The cold front raced southward and southeastward, causing some temperature contrasts and changes in weather conditions that were some of the most rapid I've seen.

At one point Monday, depending on where you were in Iowa, it was between 27 and 72 degrees, depending upon which side of the cold front you were on.

In Denver, temperatures at one point fell at a rate of a degree a minute. It was in the 60s in Denver before the cold front arrived on Monday. This morning, it's 12 degrees.

Down in the Texas panhandle city of Childress, it was 87 degrees on Monday. This morning, it's 30 degrees.

The cold front, racing southward, was clearly visible on satellite pictures. It created a broad haboob, or dust storm in the High Plains of eastern Colorado and surrounding areas, as the front was accompanied by wind gust of more than 50 mph.
This satellite photo shows a dust storm along
the leading edge of the cold front in southeastern Colorado  

The haboob looked on satellite images like snow being pushed ahead of a plow.

Which kind of fits, because a lot of areas in the Plains have, or will have, enough snow to plow in the coming days.

The cold front blasted southward faster than it is moving eastward, as the initial push of Arctic air was directed more south than east.

But the front is trudging eastward, and the East Coast will feel it by later Wednesday.

It will get chilly in the eastern United States over the next few days but not super, super cold. But the chill will deepen as we head into next week.

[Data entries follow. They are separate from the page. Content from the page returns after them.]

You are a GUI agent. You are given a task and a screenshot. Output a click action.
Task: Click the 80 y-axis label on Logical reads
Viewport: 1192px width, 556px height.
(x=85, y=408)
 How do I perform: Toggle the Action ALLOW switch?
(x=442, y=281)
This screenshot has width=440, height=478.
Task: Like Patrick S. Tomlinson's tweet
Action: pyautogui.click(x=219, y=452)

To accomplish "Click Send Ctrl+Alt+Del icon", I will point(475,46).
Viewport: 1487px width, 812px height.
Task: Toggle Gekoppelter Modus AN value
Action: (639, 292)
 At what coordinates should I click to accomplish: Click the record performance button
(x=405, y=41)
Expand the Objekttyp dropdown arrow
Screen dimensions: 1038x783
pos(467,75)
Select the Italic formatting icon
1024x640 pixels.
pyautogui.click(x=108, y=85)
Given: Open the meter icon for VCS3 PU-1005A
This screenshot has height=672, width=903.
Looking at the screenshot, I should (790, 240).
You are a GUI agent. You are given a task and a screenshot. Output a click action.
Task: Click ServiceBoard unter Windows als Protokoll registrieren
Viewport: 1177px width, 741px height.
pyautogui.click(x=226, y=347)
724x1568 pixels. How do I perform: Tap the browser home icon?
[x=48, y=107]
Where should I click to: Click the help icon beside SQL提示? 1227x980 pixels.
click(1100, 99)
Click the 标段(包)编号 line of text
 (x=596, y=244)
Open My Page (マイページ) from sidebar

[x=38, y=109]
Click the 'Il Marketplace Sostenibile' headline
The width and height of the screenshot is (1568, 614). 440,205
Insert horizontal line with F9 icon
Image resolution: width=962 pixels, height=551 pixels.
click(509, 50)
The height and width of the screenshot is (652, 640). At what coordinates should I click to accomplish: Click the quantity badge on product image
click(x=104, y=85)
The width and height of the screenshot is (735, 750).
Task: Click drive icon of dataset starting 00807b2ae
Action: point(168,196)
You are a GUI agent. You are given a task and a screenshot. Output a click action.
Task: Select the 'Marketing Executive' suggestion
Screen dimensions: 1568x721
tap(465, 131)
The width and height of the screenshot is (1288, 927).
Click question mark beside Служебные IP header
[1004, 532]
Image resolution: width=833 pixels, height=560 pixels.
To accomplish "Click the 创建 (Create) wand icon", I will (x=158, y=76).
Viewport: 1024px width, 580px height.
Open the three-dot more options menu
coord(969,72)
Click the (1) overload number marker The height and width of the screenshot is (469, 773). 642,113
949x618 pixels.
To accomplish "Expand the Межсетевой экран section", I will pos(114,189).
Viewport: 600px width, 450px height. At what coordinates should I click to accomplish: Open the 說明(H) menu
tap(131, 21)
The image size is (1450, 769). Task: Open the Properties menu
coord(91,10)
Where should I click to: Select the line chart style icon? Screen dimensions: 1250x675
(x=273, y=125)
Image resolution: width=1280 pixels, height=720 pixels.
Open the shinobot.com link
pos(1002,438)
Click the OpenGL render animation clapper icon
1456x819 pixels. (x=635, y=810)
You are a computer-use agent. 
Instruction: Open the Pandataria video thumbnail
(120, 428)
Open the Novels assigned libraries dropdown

In the frigid Plains and Midwest, don't look for any relief from this early winter weather anytime soon. The cold air might have come in fast, but it's going to stick around.

The weather pattern is getting stuck again. There's a big ridge that is setting up near the North American west coast, and a big southward dip in the jet stream into the central United States. That really weird, extreme jet stream pattern looks like it will stay in place for at least the next two weeks, probably longer.

Expect lots of winter weather, and several threats of snow in most places east of the Rockies and away from the Gulf Coast for the rest of the month.